Definition and scope
An internal quality audit is a planned, documented examination of a quality management system (QMS) conducted by personnel within the organization to verify conformance with established criteria and identify systemic weaknesses before external review. The scope extends beyond product inspection to encompass processes, procedures, records, personnel competency, and management oversight functions.
ISO 9001:2015, published by the International Organization for Standardization, requires organizations to "conduct internal audits at planned intervals" to determine whether the QMS conforms to the organization's own requirements and to the standard's requirements (ISO 9001:2015, §9.2). The FDA's Quality System Regulation under 21 CFR Part 820 — now consolidated and updated under the Quality Management System Regulation (QMSR) effective February 2026 — similarly mandates that device manufacturers establish procedures for quality audits and designate a responsible individual to conduct them.
The scope of an internal audit program must explicitly define:
- Which processes, departments, and locations are subject to audit
- The standards or specifications used as audit criteria
- The frequency and scheduling basis (risk-based, calendar-based, or triggered by events)
- The competency requirements for audit personnel
- The documentation format for findings, observations, and objective evidence
Organizations subject to corrective and preventive action requirements must link audit findings directly to their CAPA systems, closing the loop between detection and resolution.
How it works
A conforming internal audit program operates in four discrete phases.
Phase 1 — Planning. The audit schedule is established, typically on an annual basis, with frequency adjusted based on the criticality of the process and the results of prior audits. ISO 9001:2015 §9.2.2 specifies that the program must consider the importance of processes concerned and the results of previous audits. Audit criteria, scope, and method are defined before fieldwork begins.
Phase 2 — Execution. Auditors gather objective evidence through document review, observation of activities, and interviews. Auditors must be independent of the area being audited — a requirement stated explicitly in both ISO 9001:2015 and 21 CFR Part 820.22. Checklists aligned to specific clauses or process requirements structure the fieldwork and create a defensible audit trail.
Phase 3 — Reporting. Findings are classified and documented. A nonconformance requires documented objective evidence that a requirement is not being met. Observations or opportunities for improvement carry different response obligations. The audit report must be reviewed by management with responsibility for the area audited.
Phase 4 — Follow-up.
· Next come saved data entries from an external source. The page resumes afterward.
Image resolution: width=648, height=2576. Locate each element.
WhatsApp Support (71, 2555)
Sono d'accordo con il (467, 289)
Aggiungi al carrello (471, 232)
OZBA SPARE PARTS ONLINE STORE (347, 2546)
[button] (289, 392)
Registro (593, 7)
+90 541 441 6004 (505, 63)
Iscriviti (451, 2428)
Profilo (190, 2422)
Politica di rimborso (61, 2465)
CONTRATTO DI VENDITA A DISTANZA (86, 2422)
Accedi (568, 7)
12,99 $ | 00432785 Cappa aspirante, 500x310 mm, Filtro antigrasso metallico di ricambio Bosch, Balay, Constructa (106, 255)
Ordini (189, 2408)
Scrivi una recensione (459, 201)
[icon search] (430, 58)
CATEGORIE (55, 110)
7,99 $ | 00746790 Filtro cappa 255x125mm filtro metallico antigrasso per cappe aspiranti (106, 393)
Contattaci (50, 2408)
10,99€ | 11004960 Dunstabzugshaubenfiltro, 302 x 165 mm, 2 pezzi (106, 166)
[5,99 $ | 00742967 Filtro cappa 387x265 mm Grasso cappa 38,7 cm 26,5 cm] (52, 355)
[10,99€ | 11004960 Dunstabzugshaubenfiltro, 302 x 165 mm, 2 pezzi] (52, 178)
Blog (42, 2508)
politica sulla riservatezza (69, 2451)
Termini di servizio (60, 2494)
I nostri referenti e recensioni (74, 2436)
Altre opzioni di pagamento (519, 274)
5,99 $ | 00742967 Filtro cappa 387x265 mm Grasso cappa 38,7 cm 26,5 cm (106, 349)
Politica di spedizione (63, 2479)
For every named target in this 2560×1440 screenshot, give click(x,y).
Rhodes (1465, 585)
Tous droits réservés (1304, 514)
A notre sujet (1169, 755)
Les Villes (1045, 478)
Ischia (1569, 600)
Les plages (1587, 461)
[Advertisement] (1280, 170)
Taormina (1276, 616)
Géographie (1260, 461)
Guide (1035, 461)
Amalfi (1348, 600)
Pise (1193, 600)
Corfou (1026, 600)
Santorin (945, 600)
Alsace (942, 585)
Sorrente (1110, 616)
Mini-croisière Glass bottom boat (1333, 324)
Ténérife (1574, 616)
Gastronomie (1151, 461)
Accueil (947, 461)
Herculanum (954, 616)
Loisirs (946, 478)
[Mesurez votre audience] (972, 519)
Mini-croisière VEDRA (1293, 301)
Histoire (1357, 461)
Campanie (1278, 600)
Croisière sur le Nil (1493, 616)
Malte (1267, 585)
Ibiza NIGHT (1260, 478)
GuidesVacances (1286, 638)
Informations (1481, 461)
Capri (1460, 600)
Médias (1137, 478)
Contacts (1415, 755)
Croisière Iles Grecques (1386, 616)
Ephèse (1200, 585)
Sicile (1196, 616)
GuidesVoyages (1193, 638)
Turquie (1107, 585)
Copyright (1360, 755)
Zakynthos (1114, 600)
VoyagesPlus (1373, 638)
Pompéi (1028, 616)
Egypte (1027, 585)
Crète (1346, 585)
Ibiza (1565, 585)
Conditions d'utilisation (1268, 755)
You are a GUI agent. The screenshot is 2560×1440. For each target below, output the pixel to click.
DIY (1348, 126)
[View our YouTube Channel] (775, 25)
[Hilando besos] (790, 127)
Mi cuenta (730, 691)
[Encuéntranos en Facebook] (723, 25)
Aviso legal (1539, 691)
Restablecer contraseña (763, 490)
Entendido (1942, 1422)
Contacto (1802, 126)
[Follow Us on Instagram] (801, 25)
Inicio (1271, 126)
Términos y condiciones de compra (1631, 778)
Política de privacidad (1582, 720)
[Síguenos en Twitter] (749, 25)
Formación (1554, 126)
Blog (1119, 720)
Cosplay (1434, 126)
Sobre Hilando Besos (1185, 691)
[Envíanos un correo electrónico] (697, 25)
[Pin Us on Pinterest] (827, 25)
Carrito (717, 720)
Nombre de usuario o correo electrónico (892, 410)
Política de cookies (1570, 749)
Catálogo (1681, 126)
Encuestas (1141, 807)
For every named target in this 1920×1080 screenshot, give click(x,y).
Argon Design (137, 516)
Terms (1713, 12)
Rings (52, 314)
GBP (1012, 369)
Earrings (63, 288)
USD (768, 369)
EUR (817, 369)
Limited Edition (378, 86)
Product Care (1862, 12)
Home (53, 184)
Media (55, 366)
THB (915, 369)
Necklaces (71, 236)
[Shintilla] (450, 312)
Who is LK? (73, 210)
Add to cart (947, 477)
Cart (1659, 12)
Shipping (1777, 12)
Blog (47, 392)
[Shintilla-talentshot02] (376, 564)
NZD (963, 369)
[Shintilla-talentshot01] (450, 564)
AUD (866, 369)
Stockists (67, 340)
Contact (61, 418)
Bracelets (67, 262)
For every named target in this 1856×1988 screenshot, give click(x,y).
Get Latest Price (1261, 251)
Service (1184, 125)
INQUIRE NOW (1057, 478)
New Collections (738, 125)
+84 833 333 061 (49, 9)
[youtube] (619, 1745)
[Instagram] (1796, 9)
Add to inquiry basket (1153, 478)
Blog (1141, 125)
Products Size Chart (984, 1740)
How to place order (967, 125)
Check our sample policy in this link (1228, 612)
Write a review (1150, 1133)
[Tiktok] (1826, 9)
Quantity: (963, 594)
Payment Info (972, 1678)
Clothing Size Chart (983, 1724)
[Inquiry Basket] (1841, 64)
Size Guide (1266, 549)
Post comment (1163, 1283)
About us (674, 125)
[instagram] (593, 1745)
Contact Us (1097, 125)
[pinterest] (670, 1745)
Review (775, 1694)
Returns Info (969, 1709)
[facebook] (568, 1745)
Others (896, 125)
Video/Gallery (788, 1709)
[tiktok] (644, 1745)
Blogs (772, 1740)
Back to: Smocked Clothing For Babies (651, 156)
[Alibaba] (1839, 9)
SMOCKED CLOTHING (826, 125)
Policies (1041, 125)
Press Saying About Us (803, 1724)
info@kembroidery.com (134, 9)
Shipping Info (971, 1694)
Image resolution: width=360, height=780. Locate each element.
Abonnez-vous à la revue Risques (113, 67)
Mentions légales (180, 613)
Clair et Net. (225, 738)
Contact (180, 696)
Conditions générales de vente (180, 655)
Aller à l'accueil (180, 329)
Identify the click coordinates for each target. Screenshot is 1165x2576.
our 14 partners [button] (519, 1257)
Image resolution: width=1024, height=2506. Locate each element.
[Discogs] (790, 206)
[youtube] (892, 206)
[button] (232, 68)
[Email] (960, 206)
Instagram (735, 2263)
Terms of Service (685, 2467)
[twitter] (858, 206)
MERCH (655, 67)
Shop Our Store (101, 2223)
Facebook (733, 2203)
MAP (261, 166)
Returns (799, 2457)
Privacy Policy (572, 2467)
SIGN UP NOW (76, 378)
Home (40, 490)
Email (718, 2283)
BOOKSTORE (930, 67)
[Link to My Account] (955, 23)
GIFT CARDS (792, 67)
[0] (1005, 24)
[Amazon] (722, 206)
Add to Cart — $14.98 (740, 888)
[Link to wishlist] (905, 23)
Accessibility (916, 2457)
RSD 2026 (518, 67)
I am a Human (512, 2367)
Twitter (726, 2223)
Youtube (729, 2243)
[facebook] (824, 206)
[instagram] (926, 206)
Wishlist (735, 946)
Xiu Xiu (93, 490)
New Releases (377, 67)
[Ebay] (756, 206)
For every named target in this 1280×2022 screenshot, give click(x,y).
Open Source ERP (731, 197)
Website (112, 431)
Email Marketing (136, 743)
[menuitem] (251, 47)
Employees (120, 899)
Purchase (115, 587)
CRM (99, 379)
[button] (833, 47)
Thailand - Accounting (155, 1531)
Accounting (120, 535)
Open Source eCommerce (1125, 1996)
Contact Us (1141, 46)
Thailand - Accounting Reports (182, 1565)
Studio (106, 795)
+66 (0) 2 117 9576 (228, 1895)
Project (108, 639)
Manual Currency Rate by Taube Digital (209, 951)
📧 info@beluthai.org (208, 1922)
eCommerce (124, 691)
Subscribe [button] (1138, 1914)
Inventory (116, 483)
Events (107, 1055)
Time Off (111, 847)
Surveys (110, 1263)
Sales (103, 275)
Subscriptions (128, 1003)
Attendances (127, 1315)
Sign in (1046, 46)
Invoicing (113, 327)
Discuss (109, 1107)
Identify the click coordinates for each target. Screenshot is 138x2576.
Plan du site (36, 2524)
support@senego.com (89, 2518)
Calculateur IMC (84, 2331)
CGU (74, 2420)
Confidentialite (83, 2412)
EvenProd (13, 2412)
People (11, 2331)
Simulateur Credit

Corrective actions are assigned, tracked, and verified for effectiveness. The document control system must retain audit records for a defined period — FDA-regulated manufacturers are required under 21 CFR Part 820 to retain quality system records for a period equivalent to the design and expected life of the device, but not less than 2 years from the date of release for commercial distribution.
Common scenarios
Manufacturing under ISO 9001. A production facility seeking or maintaining ISO 9001 certification must audit every clause of the standard at least once per certification cycle (typically 3 years), with high-risk or frequently nonconforming processes audited more often. Certification bodies such as those accredited by ANAB will review audit records and CAPA closure rates during surveillance audits.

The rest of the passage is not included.